Forse non tutti sanno che esiste una norma che regolamenta il segnale di allarme e pre-allarme per gli impianti fissi di rivelazione e segnalazione antincendio. Si tratta della UNI 11744, entrata in vigore il 4 aprile 2019.
Con essa si appiana ulteriormente il divario presente tra l’approccio all’emergenza mediterraneo e quello anglosassone, introducendo anche in Italia una fase che richiama lo “stay-put” più tipico dei paesi del Nord Europa.

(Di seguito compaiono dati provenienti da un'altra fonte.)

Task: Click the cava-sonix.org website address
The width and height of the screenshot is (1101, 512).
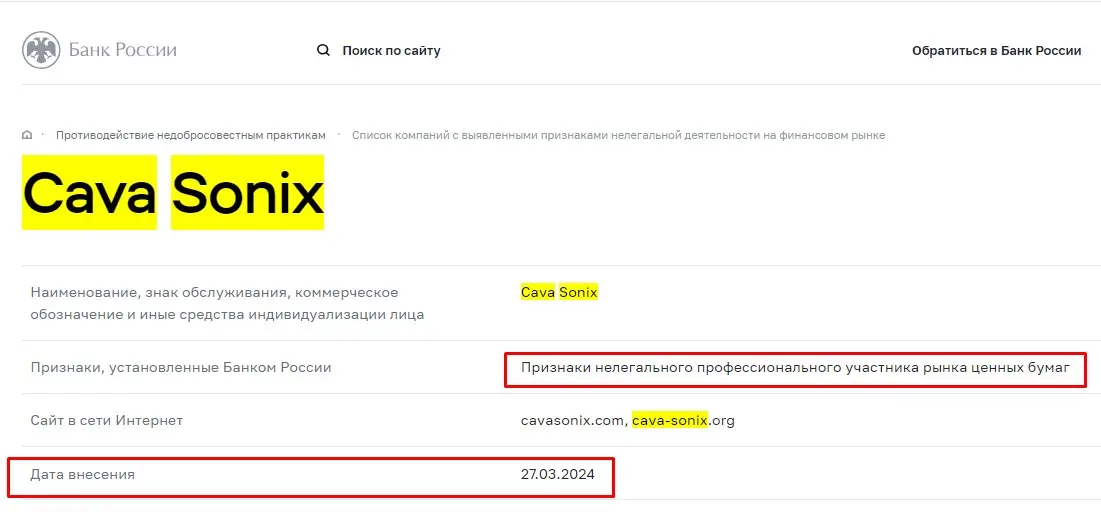Action: click(683, 421)
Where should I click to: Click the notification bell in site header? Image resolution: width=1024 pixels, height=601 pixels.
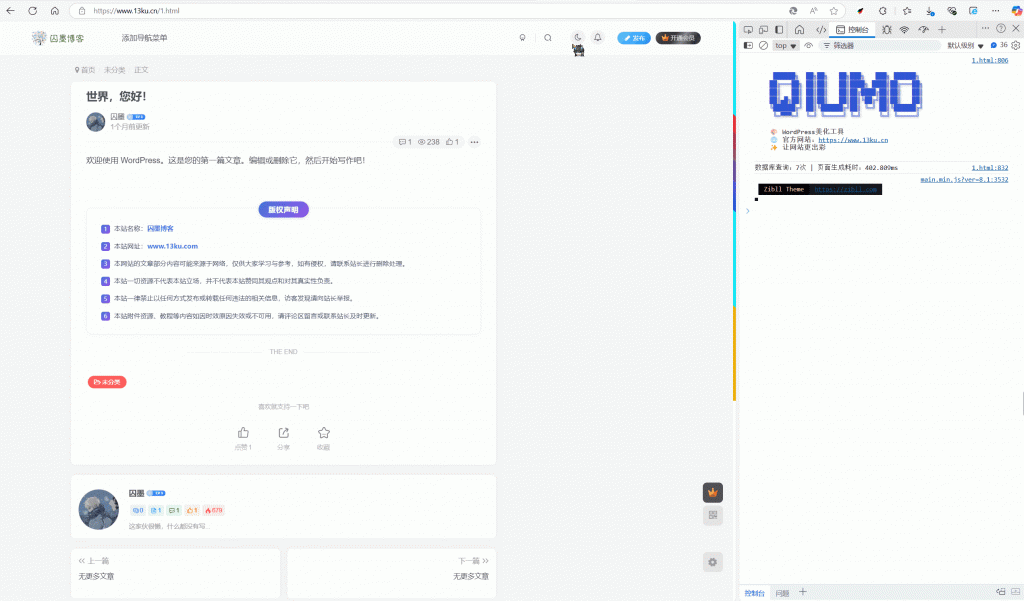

Entrando nel concreto della norma, essa propone due pattern che individuano la fase di allarme e di preallarme con due suoni distinti:
- Il primo attraverso un suono continuo con una frequenza di circa 970 Hz (un B5 per chi mastica di musica). È possibile ascoltare il pattern di allarme cliccando qui.
- il secondo con un dente di sega a variazione di un secondo dagli 800 ai 970 Hz (da G5 a B5 senza soluzione di continuità, tipo theremin). È possibile ascoltare il pattern di preallarme cliccando qui.
Interessante leggere come, nel caso di presenza di persone con difficoltà uditive, la norma consigli di passare all’uso di frequenza più basse che, notoriamente, sono quelle che restano più avvertibili dall’orecchio umano anche in caso di ipoacusia.
Il normatore ha anche dato indicazioni in riferimento al riconoscimento e alla durata del segnale, al livello di pressione sonora, all’integrazione con sistemi EVAC e all’uso di segnalazioni ottiche o a vibrazione. Si lascia al lettore l’approfondimento di queste tematiche.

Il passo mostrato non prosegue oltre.